──────── Given records

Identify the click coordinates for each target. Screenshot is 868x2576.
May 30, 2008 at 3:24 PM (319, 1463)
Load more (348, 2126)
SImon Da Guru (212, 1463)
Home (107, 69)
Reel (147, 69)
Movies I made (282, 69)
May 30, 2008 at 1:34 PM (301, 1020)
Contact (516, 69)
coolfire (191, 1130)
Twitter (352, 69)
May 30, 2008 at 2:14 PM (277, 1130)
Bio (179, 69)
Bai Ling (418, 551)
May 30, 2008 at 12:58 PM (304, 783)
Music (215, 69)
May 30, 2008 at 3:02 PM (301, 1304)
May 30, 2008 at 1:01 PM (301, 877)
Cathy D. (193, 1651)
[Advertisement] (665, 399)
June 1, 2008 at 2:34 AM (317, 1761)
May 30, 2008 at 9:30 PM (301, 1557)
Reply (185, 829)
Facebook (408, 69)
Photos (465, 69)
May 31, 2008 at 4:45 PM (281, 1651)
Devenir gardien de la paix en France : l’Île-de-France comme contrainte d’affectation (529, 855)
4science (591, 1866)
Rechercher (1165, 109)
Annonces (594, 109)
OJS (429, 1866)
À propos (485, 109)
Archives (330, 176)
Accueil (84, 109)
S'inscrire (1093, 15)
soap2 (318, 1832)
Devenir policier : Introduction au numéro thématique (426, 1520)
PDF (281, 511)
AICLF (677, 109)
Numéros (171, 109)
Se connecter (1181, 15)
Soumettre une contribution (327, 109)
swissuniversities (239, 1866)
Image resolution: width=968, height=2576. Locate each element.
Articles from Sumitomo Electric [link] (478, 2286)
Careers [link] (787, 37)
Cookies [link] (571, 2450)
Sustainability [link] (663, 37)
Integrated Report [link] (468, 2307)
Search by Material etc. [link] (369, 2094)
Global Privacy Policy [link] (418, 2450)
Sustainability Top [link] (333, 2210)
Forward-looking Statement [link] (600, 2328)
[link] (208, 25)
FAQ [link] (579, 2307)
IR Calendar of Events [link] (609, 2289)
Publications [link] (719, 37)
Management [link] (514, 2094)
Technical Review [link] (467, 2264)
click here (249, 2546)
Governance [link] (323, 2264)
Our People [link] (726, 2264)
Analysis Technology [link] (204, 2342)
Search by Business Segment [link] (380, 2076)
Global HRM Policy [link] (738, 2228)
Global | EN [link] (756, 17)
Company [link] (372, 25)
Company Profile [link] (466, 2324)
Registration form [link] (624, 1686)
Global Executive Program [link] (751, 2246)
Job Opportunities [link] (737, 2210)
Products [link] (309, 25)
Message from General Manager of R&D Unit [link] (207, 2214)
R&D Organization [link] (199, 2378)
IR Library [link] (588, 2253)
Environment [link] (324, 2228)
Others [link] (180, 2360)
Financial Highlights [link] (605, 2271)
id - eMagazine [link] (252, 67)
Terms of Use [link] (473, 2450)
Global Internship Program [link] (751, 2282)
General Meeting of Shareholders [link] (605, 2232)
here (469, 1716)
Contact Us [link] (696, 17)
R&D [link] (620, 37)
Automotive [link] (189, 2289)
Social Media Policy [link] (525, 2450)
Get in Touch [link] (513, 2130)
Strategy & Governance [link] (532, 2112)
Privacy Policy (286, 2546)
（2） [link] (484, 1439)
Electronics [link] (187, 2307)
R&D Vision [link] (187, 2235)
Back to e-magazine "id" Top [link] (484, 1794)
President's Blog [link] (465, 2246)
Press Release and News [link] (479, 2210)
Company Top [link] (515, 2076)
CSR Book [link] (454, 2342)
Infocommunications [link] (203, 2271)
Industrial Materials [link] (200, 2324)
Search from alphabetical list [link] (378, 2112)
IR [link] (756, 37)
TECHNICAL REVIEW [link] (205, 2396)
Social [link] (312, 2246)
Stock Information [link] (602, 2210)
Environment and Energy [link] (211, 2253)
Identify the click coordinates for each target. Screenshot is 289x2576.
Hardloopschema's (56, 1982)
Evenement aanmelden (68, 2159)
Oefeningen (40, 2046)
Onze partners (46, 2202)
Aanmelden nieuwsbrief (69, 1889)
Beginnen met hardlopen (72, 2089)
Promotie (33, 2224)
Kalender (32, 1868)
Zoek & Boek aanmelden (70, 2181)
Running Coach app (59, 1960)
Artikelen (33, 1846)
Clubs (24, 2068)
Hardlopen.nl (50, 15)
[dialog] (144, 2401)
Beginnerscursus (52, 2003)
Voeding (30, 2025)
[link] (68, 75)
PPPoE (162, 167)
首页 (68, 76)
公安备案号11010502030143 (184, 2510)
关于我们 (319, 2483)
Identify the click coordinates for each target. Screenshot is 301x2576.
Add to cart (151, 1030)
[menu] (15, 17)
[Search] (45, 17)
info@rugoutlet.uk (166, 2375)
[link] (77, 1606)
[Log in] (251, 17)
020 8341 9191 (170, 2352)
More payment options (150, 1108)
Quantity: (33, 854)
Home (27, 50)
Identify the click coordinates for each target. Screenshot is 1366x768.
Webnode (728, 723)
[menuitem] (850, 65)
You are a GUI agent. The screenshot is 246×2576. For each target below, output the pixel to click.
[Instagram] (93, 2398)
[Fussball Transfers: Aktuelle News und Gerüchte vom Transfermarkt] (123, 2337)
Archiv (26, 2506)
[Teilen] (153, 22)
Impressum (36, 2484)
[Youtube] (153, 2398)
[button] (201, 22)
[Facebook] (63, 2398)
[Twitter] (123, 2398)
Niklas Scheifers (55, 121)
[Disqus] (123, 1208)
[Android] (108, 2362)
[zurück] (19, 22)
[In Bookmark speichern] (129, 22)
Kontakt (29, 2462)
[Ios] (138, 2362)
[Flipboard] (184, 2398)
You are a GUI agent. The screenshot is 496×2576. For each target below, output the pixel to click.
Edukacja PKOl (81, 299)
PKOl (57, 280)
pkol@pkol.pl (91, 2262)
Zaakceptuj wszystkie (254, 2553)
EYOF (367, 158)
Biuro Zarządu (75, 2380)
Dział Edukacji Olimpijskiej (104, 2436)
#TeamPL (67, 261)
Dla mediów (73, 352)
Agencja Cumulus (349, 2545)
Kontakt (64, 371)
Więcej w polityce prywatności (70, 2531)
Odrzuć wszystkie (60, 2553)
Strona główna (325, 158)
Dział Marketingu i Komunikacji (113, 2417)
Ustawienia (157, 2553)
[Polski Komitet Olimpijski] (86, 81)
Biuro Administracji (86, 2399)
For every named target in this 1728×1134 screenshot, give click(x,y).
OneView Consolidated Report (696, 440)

────────────────

In the data above, find the line that contains "PDF (281, 511)" and the line that contains "Integrated Report [link] (468, 2307)". Repeat exactly those lines and every line between them, and only those.

PDF (281, 511)
AICLF (677, 109)
Numéros (171, 109)
Se connecter (1181, 15)
Soumettre une contribution (327, 109)
swissuniversities (239, 1866)
Image resolution: width=968, height=2576. Locate each element.
Articles from Sumitomo Electric [link] (478, 2286)
Careers [link] (787, 37)
Cookies [link] (571, 2450)
Sustainability [link] (663, 37)
Integrated Report [link] (468, 2307)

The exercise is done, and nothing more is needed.